Улыбка его прибавила мне уверенности. Я взяла его за руку и вышла из машины. Мы направились к подъезду.

Швейцар уже ждал, приглашая нас войти в лифт.

- Не бойся, - уже в лифте как-то неловко сказал Тан, - я не сделаю тебе ничего такого, чего ты сама не хочешь.

Не знаю точно, что он имел в виду, но о том, чего хотела я, было стыдно даже подумать.

Тан нажал не тридцать четвёртый этаж, как в прошлый раз, а тридцать пятый.

- Куда мы? – не выдержала я.

- Сейчас увидишь.

Мы вышли на последнем этаже. Наверх вела ещё одна небольшая лестница.

- Не бойся. Доверься мне! – он протягивал мне руку.

Если бы он только знал, что я давно доверила ему и свою душу, и своё тело – всю себя без остатка.

По лестнице мы поднялись ещё на один этаж выше. Там была только одна дверь. Тан вынул ключ из кармана, отпер её и предложил войти. Я не сопротивлялась.

Войдя внутрь, сначала подумала, что оказалась в каком-то помещении с великолепными декорациями. Потом поняла, что это были вовсе не декорации – это была реальность. Но реальность сказочная! Мы оказались на крыше. На крыше тридцати пятиэтажного дома. Она была оборудована под летнюю веранду: везде были высокие бортики, навес, плитка на полу, где стояли живые цветы в огромных керамических горшках. И весь город был как на ладони.

- Какая красота! – я потеряла дар речи от увиденного.

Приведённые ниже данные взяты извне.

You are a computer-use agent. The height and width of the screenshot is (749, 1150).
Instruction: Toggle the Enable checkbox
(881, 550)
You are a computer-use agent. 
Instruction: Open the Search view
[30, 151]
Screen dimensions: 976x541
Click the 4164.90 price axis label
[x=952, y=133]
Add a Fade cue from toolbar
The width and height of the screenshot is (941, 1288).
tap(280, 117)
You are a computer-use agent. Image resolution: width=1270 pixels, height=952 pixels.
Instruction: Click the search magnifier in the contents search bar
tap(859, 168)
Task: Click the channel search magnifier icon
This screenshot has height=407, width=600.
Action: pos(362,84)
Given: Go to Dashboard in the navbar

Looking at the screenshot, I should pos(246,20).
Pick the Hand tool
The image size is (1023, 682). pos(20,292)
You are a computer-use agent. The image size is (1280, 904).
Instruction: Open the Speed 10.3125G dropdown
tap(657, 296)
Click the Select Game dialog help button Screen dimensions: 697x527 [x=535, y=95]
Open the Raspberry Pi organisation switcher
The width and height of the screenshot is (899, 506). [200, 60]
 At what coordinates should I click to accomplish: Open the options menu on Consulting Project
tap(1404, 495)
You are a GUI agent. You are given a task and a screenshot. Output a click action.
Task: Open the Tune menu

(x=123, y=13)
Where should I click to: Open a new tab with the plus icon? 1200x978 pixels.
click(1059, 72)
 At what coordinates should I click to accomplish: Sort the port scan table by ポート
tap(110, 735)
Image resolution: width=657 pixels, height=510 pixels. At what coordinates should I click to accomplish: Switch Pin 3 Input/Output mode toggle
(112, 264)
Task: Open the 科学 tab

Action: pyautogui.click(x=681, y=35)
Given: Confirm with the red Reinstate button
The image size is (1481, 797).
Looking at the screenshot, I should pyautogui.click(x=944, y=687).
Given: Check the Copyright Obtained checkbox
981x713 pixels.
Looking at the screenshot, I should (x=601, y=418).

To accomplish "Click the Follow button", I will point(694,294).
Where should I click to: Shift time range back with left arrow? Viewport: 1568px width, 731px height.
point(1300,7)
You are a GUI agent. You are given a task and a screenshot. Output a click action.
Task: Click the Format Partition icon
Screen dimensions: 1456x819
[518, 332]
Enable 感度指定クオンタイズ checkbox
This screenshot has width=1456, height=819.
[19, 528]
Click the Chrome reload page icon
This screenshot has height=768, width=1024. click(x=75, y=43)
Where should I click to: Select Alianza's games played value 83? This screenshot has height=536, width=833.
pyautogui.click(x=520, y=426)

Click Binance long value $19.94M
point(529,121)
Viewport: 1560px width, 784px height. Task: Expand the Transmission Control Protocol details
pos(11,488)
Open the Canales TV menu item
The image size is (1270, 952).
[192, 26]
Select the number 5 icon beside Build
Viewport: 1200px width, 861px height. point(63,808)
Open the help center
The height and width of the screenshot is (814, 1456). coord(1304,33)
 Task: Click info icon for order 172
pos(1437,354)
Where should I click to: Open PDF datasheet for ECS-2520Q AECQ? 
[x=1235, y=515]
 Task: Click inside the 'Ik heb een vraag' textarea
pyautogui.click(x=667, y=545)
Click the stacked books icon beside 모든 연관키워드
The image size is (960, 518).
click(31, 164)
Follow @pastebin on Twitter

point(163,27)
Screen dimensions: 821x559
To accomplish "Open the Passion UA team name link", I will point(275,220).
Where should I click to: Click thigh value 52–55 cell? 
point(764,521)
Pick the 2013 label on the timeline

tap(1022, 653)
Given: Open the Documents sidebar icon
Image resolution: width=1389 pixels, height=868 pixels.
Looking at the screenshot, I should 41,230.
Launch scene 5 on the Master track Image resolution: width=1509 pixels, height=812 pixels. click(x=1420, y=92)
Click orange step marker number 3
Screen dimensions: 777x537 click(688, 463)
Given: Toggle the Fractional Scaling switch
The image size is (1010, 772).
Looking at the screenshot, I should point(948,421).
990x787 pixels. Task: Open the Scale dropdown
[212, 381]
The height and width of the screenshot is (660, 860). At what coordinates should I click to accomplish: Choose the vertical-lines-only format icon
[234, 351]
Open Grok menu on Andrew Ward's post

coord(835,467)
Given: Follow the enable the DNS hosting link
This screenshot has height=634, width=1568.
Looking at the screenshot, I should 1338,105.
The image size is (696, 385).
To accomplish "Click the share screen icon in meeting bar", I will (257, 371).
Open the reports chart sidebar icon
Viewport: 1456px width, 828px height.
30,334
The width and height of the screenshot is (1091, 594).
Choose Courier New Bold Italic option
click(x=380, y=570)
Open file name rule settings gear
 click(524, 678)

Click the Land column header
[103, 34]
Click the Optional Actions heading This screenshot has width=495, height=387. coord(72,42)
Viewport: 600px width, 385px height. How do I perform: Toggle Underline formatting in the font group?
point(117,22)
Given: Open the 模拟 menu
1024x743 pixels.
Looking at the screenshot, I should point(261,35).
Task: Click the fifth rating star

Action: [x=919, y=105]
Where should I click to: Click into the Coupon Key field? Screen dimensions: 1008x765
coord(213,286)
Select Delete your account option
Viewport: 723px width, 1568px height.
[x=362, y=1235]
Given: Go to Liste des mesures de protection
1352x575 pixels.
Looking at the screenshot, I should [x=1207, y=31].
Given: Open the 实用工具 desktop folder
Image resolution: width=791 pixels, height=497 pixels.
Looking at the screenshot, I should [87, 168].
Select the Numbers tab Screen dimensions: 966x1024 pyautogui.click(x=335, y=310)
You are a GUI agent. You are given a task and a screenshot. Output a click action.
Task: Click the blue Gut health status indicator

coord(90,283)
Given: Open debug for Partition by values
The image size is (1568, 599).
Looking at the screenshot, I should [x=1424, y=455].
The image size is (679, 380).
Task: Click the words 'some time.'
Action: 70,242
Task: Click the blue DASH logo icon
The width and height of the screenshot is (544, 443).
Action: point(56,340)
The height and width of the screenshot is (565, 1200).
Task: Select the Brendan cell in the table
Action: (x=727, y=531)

- Прошу пожаловать на мой балкон, - сказал Тан, подойдя ко мне ближе. - Красота будет тогда, когда стемнеет. Я прихожу сюда всякий раз, когда мне грустно или, наоборот, радостно, и любуюсь красотой ночного города, которую, знаю точно, ты ещё не видела.

- А сейчас тебе грустно или радостно? – спросила я.

Тан сделал вид, что не слышал моего вопроса. Я заметила, это было у него в привычке.

- Ты голодна? – спросил он.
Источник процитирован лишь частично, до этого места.